An exact copy of all the data, minus the images, is required.

####

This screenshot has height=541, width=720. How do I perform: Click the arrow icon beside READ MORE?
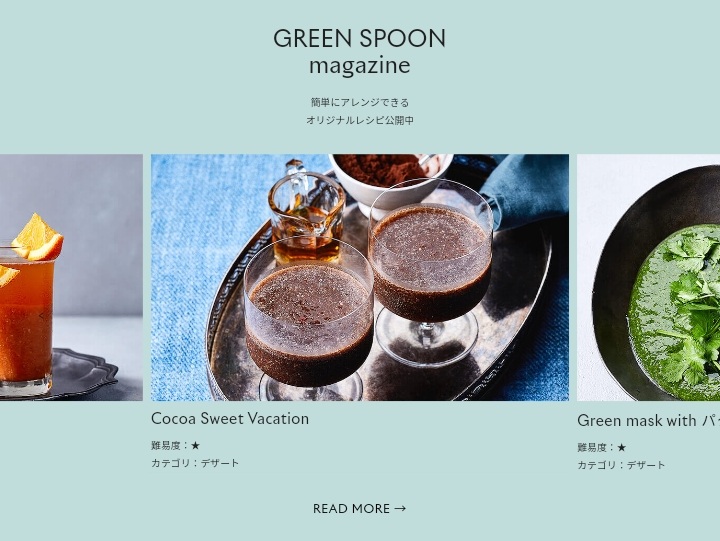400,508
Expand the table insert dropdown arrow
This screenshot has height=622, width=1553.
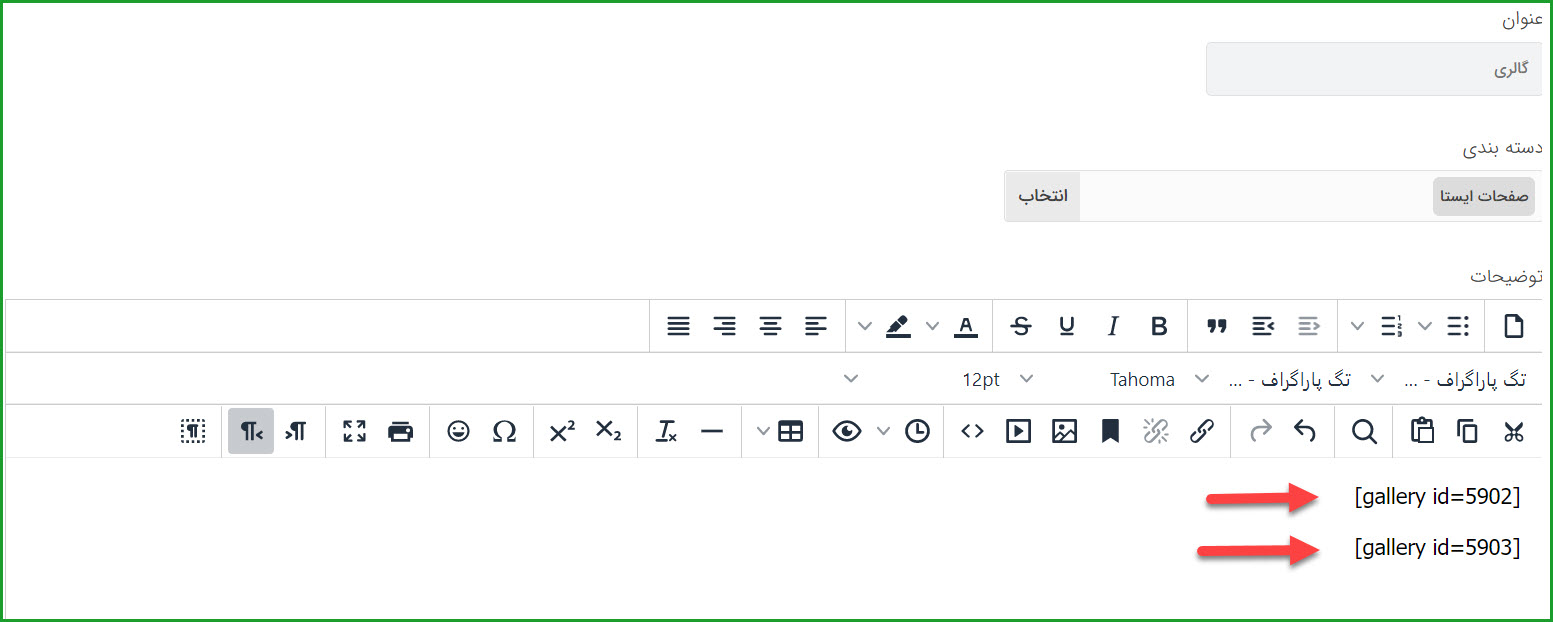coord(764,431)
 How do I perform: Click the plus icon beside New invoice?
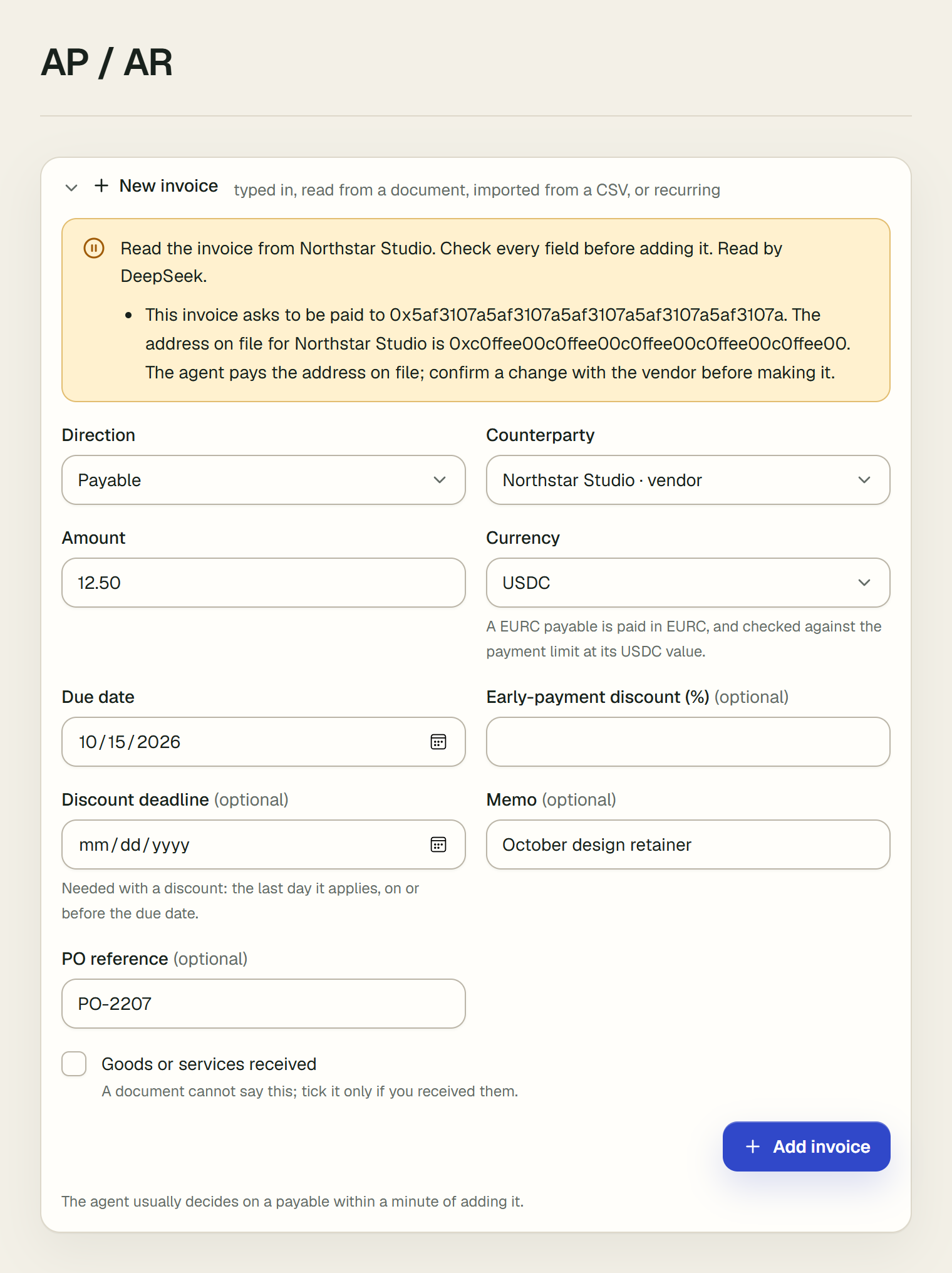pyautogui.click(x=101, y=185)
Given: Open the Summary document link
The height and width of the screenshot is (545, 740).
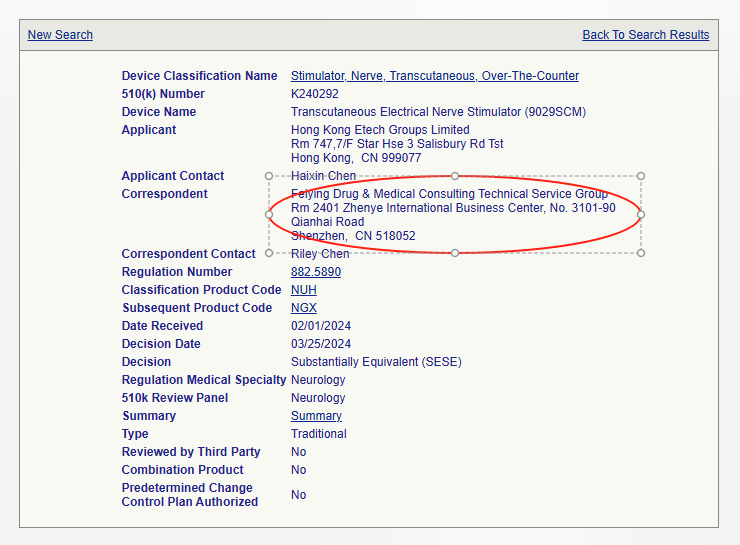Looking at the screenshot, I should (316, 416).
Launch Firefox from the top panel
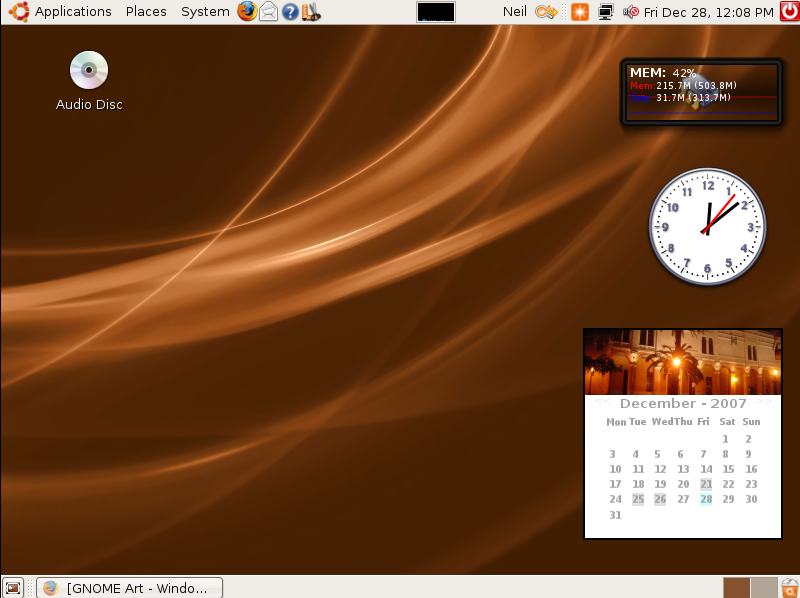Image resolution: width=800 pixels, height=598 pixels. pos(247,12)
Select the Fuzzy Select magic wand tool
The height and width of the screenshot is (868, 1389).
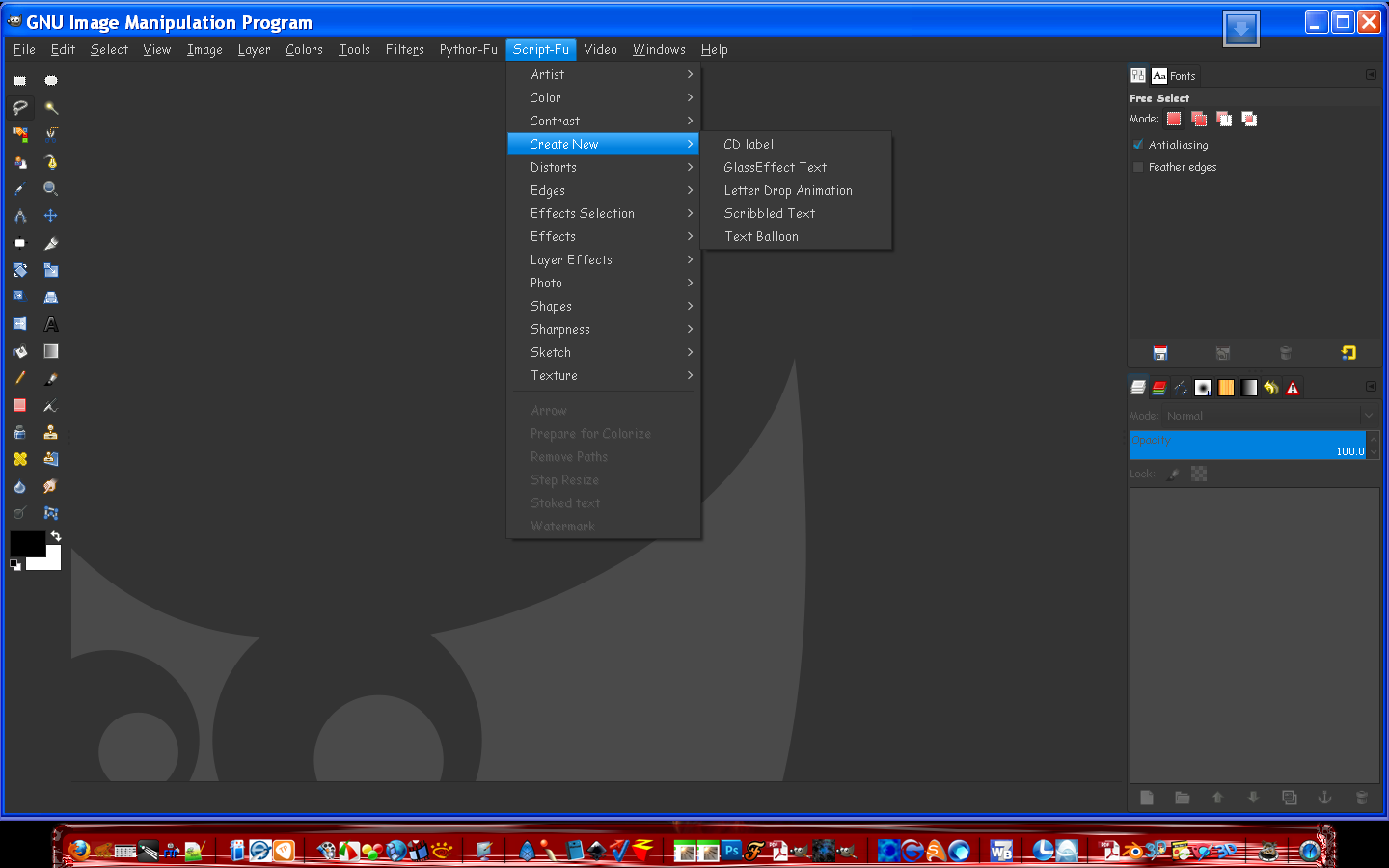50,108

####

- [SOLUTION FOR THIS PROBLEM]:
This screenshot has height=541, width=720. How do I perform: Click the arrow icon beside READ MORE?
400,508
Expand the table insert dropdown arrow
This screenshot has height=622, width=1553.
coord(764,431)
 How do I perform: Click the plus icon beside New invoice?
pyautogui.click(x=101, y=185)
Given: Open the Summary document link
The height and width of the screenshot is (545, 740).
Looking at the screenshot, I should (316, 416).
Launch Firefox from the top panel
Image resolution: width=800 pixels, height=598 pixels. pos(247,12)
Select the Fuzzy Select magic wand tool
The height and width of the screenshot is (868, 1389).
50,108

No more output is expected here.